Not only does the Father possess the Perfect Life, but He has the Power to communicate it. He is Eternal and Divine Fecundity. The Father, in our poor language, is necessarily altruistic, not just because He is Good, but because He is Father. Generosity in God is not what it is in a philanthropist or a hero, a disposition of the soul or a virtue; rather, He is the Personification of Generosity. The Son is generated not by a part of Himself, nor by a division of Himself, nor by a power issuing from Himself, but by the plenitude of all that He is personally. If we can speak of the one thing that  He does not give in the unique way He possesses it, it is that of being a Father. That uncommunicable relation is His for Eternity. All humans possess, in a relative and diminished way, this quality of personality. The "I" of John can never be communicated to the "I" of Paul. There is an impenetrability which makes each person what he is and different from every other. What makes the Person of the Heavenly Father distinct from the Son or the Holy Spirit is not love, nor power, nor Divinity, for the Three Persons share the Divine Nature.

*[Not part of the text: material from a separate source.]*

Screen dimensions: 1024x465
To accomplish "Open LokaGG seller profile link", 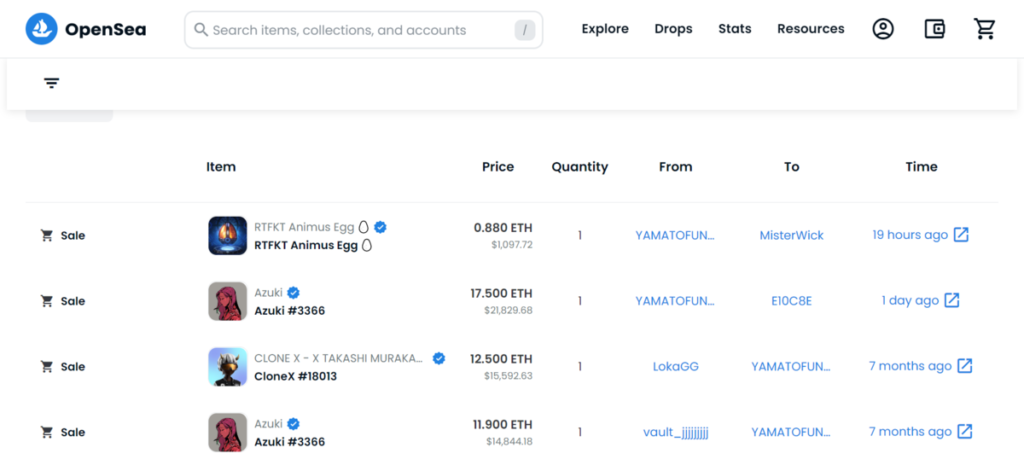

Rather, the secret of the Father is that of being Origin without Origin, Source without Source, Father without Father. Not even the generation of His Son destroys the perfect distinction which exists between Him Who gives and Him Who receives. The power to give His Divine Splendor belongs to the Father alone; to receive that Image belongs to the Son alone; and never are the two confounded or confused. The Father has and can have only one Son, for the generation is so perfect as to create the Perfect Image. Herein is the mystery of why God gave the command "increase and multiply," in order that the eternal fecundity of God might have its repercussions in Time.

As the Son is the Eternal Image of what the Father knows Himself to be, so, in the human order, God wills that an earthly father should know himself in a new way in his son, which explains the pride of a father in his son. Whatever glory the son has, is the father's glory. "That is my boy." "My child did this."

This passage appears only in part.